*Supplied records*
────────────────────────────────────────
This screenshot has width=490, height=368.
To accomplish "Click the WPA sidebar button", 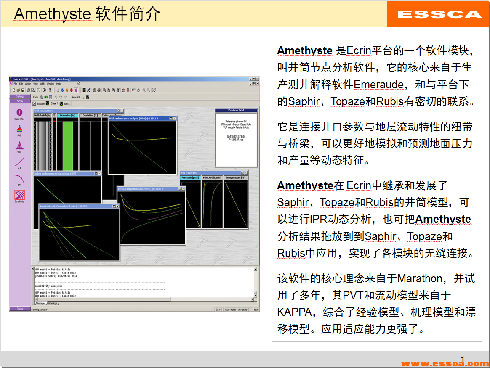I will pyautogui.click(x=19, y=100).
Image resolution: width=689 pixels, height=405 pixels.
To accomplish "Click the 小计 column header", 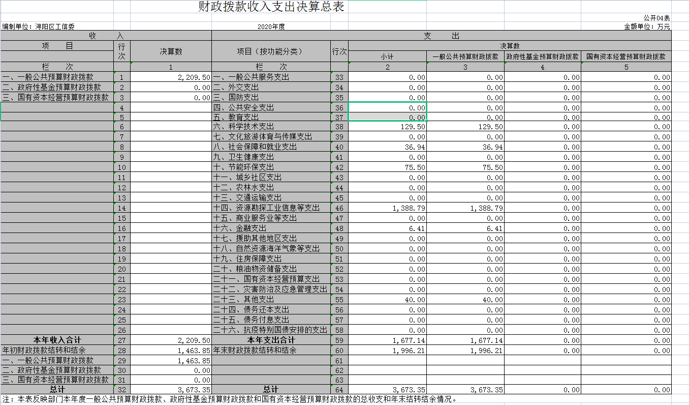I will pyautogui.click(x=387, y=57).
────────────────────────────────────────
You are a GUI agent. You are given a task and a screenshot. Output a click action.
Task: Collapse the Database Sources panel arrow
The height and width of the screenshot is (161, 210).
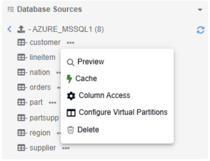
────────────────────────────────────────
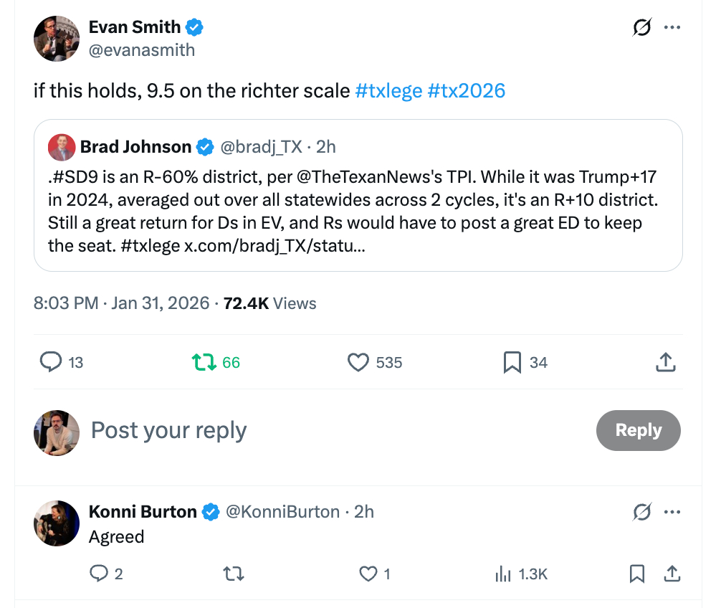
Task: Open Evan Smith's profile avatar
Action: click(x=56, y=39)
────────────────────────────────────────
*Exercise directions*
Please print the lines of the listing between the line containing "You are a GUI" and the line containing "The height and", inclusive, reproducing them exactly.

*Written answer*
You are a GUI agent. You are given a task and a screenshot. Output a click action.
Task: Collapse the Database Sources panel arrow
The height and width of the screenshot is (161, 210).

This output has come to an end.